Ben Winton, a 17-year-old A Level student at Immanuel College, North London, was inspired to become an online campaigner by Israel’s action in the Gaza Strip.
“When Israeli troops moved into Gaza, I did my best to spread the videos and emails that people needed to see, setting up [Facebook] groups to organise masses to attend rallies,” he says.
“There was a very good response. An attempt to get people to attend a Trafalgar Square rally led to 1,118 people responding that they would attend, with almost a thousand others ‘maybe attending’. There’s no way of knowing how many people kept to their word, but they did have an awareness of the cause. Nothing spreads quicker than the internet.”
For 19-year-old Emma Stone, who is in her first year of a degree in marketing at University College Birmingham, the internet is one of the main places she can advance her pro-Israel perspective.
“I spend a lot of time online replying to comments made underneath articles on sites like the BBC,” she says. “People write ignorant things about Israel, and one of the best things about the net is you have the ability to correct them.

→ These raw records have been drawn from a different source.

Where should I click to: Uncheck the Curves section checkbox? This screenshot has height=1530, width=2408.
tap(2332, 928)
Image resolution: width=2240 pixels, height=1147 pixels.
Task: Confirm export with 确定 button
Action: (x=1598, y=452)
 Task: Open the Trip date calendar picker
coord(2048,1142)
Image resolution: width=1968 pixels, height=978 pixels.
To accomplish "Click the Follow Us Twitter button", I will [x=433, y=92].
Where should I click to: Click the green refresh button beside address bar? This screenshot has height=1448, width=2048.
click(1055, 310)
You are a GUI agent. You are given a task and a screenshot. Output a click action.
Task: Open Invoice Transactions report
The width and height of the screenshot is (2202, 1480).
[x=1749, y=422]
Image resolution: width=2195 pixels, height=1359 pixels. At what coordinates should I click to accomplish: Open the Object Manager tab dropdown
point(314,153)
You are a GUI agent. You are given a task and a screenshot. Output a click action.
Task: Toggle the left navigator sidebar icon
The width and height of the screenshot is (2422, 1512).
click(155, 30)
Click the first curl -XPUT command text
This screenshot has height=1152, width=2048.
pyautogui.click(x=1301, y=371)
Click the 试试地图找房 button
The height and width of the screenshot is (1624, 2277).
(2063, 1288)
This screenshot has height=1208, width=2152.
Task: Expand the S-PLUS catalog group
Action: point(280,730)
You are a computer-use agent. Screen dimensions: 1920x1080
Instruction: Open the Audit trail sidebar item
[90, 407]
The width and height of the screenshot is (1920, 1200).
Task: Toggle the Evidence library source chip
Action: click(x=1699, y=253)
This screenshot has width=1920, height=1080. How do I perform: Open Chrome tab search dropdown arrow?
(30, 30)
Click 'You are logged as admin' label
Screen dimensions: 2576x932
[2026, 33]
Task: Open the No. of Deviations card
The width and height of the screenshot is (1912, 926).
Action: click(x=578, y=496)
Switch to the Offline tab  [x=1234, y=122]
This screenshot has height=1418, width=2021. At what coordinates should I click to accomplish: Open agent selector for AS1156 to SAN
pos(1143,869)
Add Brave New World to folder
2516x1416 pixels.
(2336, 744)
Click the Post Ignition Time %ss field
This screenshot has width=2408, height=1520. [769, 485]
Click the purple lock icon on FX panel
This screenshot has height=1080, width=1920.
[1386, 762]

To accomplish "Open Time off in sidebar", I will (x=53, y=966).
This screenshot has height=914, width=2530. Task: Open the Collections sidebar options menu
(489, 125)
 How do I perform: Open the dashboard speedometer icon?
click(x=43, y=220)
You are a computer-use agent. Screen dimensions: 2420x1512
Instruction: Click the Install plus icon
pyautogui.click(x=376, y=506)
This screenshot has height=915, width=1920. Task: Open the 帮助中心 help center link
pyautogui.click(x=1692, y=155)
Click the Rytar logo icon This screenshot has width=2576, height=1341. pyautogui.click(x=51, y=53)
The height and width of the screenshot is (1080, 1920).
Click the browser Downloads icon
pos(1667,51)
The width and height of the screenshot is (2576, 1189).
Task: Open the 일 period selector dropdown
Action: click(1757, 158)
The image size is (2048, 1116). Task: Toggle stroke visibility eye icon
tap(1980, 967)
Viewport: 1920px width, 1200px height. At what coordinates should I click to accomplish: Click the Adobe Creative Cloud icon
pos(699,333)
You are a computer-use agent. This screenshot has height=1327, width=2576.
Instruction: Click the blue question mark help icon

“Plus, the Internet is amazing for organising events and campaigns — it’s the way forward. I use it as part of my work as president of JSoc at Birmingham. I definitely feel part of a growing set of young people who use the net as a tool to promote Israel — and I feel proud that I can reach so many people in this way.”
“I was very active online getting Netanyahu elected,” says Joel Leyden. “In doing so, I had to deal with hackers on a daily basis from the White House and their mouthpiece J Street. Applying much professional, cyber combat experience from the IDF, they quickly came and went. Today, I am working on the US 2016 Presidential elections. Many candidates, many keywords, many hackers and a lot of coffee.”